In line with traditional survey practices that carefully draw samples based on various criteria, we sample mobile users who consistently registered location points during a 13-month rolling window (at least one point in each month). By using this method, we are able to draw a stable and sufficiently large sample of users and to reduce potential biases generated by changes in online services. The 13-month window also provides a convenient way to calculate year-over-year changes in figures.

3.2 Work place detection

We calculate the work location of each user via the following steps: (1) Filtering mobility traces: We extract positioning data during work time, which is defined to last from 9:00 a.m. to 6:00 p.m., excluding weekends and public holidays. (2) Clustering: We then adopt the DBSCAN (Density-Based Spatial Clustering of Applications with Noise) algorithm [44] to calculate the work point of each user.

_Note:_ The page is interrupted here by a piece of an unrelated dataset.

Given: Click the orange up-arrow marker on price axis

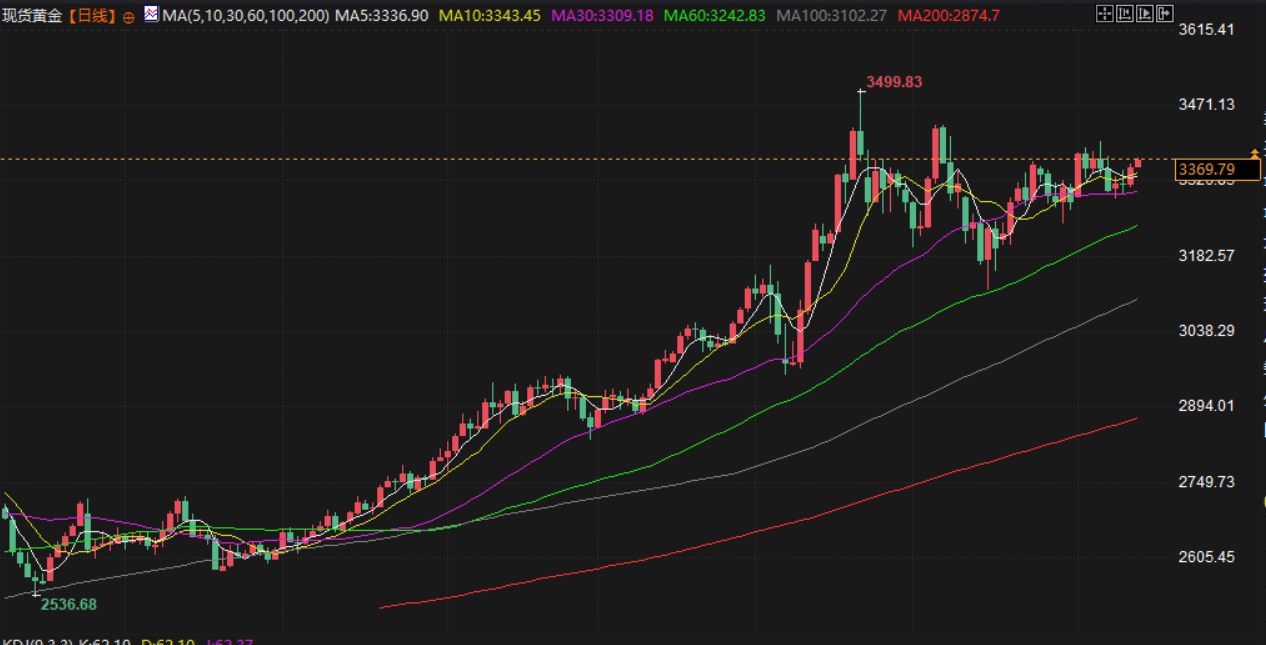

DBSCAN is a density-based clustering algorithm, and it is commonly used to cluster trajectory data because of its accuracy and efficiency [45]. Two parameters are required for clustering: ε, the maximum distance between points to form a cluster; MinPts, the minimum number of points needed to form a cluster. We set ε as 500 m and MinPts as 3 (see Supplementary Figure S2 for the robustness check of parameters). (3) Determining users’ work place: We choose the centre of the cluster with the highest number of points as the user’s work place.

3.3 Consumer detection

To track changes in the number of consumers, we sample users possessing continuous positioning points during a 13-month rolling window. We then count their monthly visits to the labelled commercial AOI. To reduce the possible influence of passers-by, only users who stay for a time period longer than a minimal threshold (10 minutes in our analysis, see Supplementary Figure S3 for the robustness check) in one day are identified as consumers.

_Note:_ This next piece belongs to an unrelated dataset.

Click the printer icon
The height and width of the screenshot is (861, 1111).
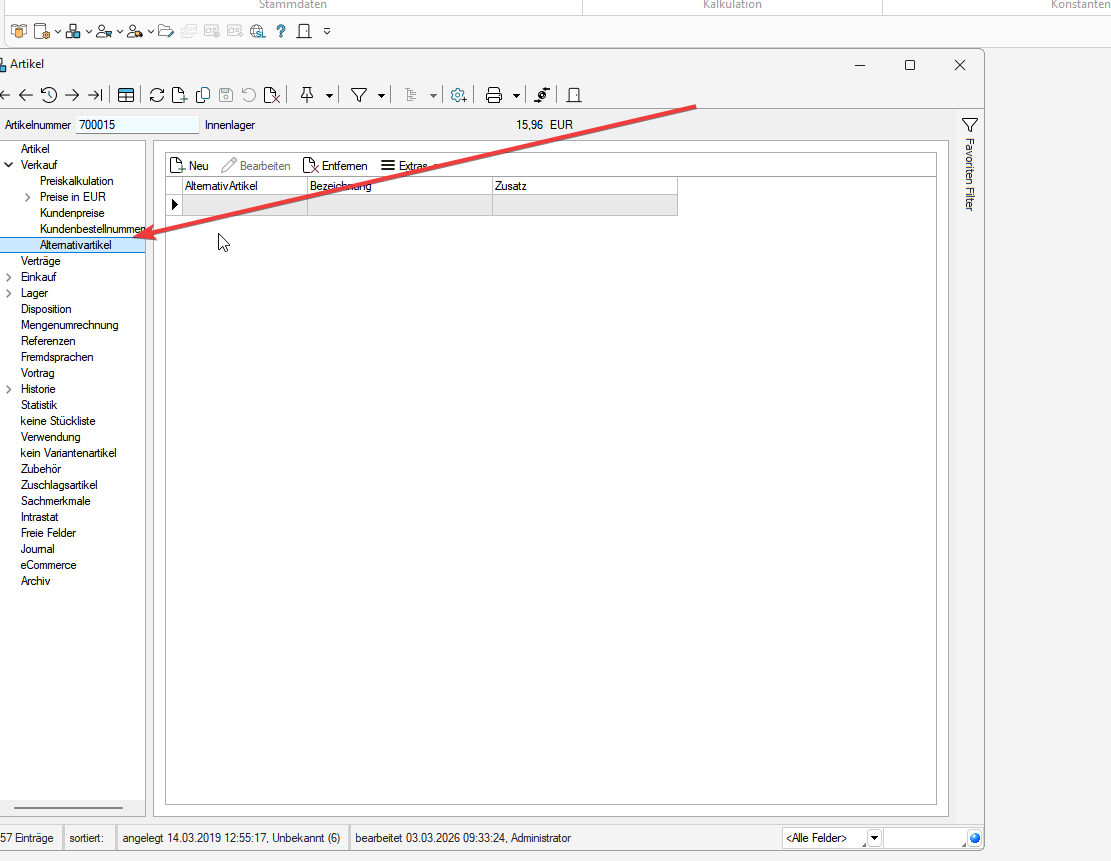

3.4 Map query pre-processing

We apply map query data at the firm and sector levels to infer which consumers paid visits. We first choose the POI associated with particular economic activities according to their categories. Under the assumption that map query actions can be regarded as future check-ins at certain places [46, 47], we use the volumes of map queries to represent the number of potential consumers. For each map user, we drop duplicate queries within the same hour to reduce noise. Then, we count map queries for POI and aggregate them according to their categories. Finally, we scale map queries for each category by total query volumes to reduce the effect of user growth trends.

4 Results

4.1 Employment and consumer indices

Employment and consumption are two major indicators of economic activity. At the micro level, changes in the number of employees may reflect the performance of one specific company: If the business of a given company grows, more jobs will be created to expand production or services. By contrast, the pace of layoffs may accelerate when that company faces difficulties in business operations or a weakening market. These phenomena are closely bound to the macro-economy. For example, when companies suffered serious crises in the beginning of 2009, China’s economy also experienced a rapid decline, with exports stumbling and demand contracting. This situation led to ever-increasing pressure from growing unemployment.

4.1.1 Tracking employment changes through geo-positioning data

We assume that the numerical changes of employees and consumers could be tracked from geo-positioning data, by which we construct indices to measure economic activity. In order to verify this idea, we study four cases with obvious employment volatility: two announced mass layoffs, and the remaining two experienced rapid developments with an employment surge. We first identify employees and count the monthly number in these areas by method mentioned in Section 3.2.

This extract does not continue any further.